« Une distillation précise et naturelle : nous voulons préserver la pureté aromatique de notre terroir. »
— Patricia et Laurent Gaspard
Depuis 2008, la Distillerie du Petit Grain façonne des spiritueux d’exception à Saint‑Jean de Minervois, dans le parc régional du Haut‑Languedoc. Fondée par Patricia et Laurent Gaspard, tous deux enseignants de métier, cette micro‑distillerie puise son inspiration dans le cépage Muscat Petit Grain et les traditions italiennes des grandes grappas. À la différence des grands groupes industriels, la distillerie travaille en petits volumes : fruits locaux issus de l’agriculture biologique, alambic Stupfler en cuivre chauffé au feu nu, sélection des cœurs de chauffe et rendements très faibles. Le résultat ? Des eaux‑de‑vie et des gins d’une pureté et d’une complexité remarquables, où l’alcool s’efface pour laisser place à la chair, la peau et le noyau du fruit. Leur Gin aux agrumes a même été élu meilleur de France en 2021.
Passionnés de grappa d’Italie, Patricia et Laurent revendiquent un dialogue entre tradition et innovation : sélection méticuleuse des matières premières, fermentations et macérations adaptées à chaque fruit, réglage progressif du degré d’alcool et contrôles organoleptiques à chaque étape. Engagée dans une production responsable, la distillerie cherche avant tout à restituer la richesse du terroir du Minervois.
Dans ce contexte, La Crypte du Vin a rencontré Laurent Gaspard pour parler de son parcours, de la naissance de la distillerie et de sa vision du métier. Voici l’intégralité de l’interview, structurée pour une meilleure lisibilité.
Sommaire
Parcours et origines de la Distillerie du Petit Grain
Avant de devenir distillateur, Laurent Gaspard a longtemps travaillé dans l’éducation. Avec Patricia, il décide de donner vie à une idée née au milieu des collines calcaires et des garrigues du Minervois : valoriser les cépages et fruits locaux à travers des eaux‑de‑vie qui rivalisent avec les meilleurs spiritueux italiens. Ils se lancent sans prédispositions à la distillation mais avec une grande liberté d’esprit et une exigence qui feront leur singularité.
Présentation de Laurent Gaspard
La Crypte du Vin : Bonjour Laurent.
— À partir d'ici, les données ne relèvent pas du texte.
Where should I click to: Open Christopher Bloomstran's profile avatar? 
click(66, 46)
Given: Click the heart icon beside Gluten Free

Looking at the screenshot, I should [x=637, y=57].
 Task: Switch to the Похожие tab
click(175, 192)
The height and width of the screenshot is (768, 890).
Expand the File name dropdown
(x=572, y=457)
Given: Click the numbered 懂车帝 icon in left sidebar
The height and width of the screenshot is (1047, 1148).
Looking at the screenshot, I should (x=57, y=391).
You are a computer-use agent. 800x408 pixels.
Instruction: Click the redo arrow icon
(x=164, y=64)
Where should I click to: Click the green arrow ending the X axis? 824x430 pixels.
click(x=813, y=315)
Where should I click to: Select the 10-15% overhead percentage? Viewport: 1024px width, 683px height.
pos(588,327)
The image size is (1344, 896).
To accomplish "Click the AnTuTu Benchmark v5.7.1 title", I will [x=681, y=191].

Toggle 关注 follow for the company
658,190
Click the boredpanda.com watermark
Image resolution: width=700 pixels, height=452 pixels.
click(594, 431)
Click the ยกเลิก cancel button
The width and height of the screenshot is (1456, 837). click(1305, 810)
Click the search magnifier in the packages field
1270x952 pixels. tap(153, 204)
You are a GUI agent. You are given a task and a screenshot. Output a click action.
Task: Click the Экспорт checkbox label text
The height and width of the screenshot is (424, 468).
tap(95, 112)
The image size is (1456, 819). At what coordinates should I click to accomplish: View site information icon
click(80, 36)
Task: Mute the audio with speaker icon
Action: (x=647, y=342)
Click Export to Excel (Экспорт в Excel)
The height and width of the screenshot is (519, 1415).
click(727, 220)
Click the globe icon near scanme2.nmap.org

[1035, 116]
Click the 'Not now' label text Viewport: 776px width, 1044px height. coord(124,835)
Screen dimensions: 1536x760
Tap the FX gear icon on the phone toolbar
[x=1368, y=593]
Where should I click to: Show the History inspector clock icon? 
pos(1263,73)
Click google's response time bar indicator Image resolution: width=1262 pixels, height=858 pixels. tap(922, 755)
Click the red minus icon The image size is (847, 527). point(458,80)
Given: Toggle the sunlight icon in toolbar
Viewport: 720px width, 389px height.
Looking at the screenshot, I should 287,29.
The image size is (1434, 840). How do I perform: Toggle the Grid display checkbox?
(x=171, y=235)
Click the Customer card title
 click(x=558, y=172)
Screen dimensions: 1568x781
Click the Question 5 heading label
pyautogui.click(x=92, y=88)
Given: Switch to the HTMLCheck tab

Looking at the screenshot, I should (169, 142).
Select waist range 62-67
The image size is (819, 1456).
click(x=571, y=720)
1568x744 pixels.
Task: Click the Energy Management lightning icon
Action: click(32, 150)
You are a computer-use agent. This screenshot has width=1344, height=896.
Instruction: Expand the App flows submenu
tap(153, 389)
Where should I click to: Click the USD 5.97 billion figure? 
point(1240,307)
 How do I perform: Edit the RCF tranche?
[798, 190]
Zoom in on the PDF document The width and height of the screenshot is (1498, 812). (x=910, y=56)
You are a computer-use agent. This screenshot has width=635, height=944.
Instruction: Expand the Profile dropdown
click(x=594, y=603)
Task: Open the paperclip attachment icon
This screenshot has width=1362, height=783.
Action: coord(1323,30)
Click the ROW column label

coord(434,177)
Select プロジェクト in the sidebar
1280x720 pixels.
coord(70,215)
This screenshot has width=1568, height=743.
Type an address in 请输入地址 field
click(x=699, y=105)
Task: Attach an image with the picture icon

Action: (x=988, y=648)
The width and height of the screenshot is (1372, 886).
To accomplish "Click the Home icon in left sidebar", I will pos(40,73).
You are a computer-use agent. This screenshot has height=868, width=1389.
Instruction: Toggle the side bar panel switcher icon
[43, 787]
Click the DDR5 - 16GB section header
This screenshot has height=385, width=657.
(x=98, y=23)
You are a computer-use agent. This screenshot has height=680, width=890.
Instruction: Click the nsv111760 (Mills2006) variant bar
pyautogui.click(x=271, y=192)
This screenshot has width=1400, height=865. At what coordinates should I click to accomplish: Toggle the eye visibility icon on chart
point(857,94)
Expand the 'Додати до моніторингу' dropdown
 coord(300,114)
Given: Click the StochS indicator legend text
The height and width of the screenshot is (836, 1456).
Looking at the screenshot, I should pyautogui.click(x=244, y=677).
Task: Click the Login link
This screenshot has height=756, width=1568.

Pourrais‑tu te présenter brièvement pour les personnes qui ne te connaissent pas ?
Laurent Gaspard : "Depuis 2008, je distille avec le désir d’obtenir des eaux‑de‑vie locales, enracinées dans le Minervois où je vis, mais en visant des standards de qualité qui sont plutôt ceux des vins d’excellence que des alcools français."
Naissance de la distillerie
La Crypte du Vin : Peux‑tu nous raconter l’histoire de la Distillerie du Petit Grain ?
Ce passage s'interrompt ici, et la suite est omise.